Metal fence set up along Contra Fossa

CORFU. The visible weakening of the wall — part of which collapsed onto NAOK in the 1970s — led to the urgent installation of a metal fence along its entire length, reaching all the way to the palace and the People’s Garden.
Memories of the wall’s collapse above NAOK have been revived as the structural problems worsen along its entire length. That’s why fence has now been installed along the top of the wall — from the Aktaion, through Bosketo, all the way to Mandrakina. This prevents visitors from approaching the parapet, since they risk falling into the void: the old iron railings have bent outward, destabilised by the wall itself, which is now in danger of collapsing.
It’s worth recalling that the first to “depart” was the founder of the Ionian Academy, Guilford — his statue was moved so that it wouldn’t slide down toward the Contra Fossa.
Even so, crowds of visitors keep coming and going through the fortress, admiring it, while the buses — which, according to traffic regulations in force for decades (and again this year), are only supposed to drop people off, not park — remain there constantly and permanently. Thus they form a kind of third moat, together with the dry one (where the abandoned underground hall of the summit is located) and the Contra Fossa.
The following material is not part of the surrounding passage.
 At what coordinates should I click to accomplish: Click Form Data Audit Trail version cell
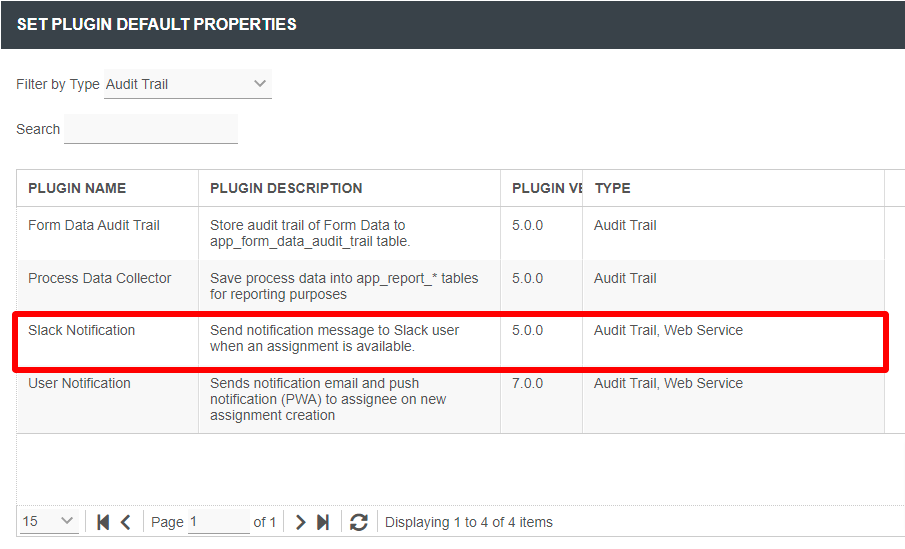pyautogui.click(x=528, y=225)

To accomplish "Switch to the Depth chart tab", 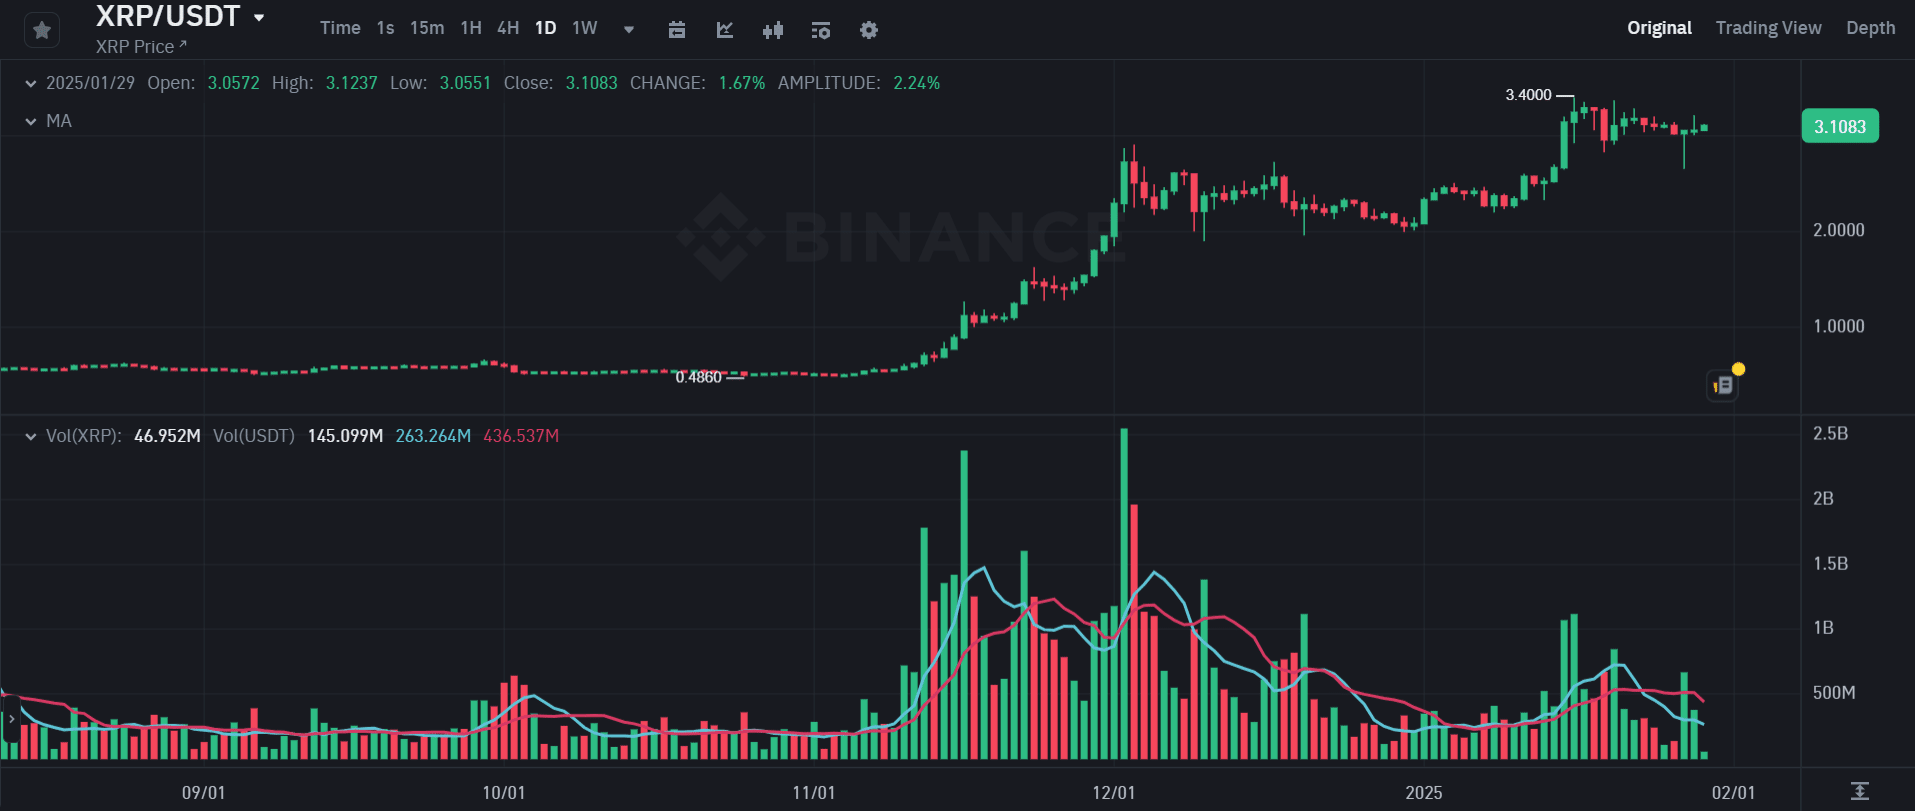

It’s a bus-moat now, hiding the collapsing slopes beneath it!
Everything needs a kind of fig leaf. After all, that’s exactly the role artists assigned to it during the Renaissance — to cover the sensitive parts!
Sources from the Ephorate of Antiquities have given assurances that halting the collapse and restoring these slopes as well is a project included in the master plan for the medieval fortifications, which will be funded by ESPA.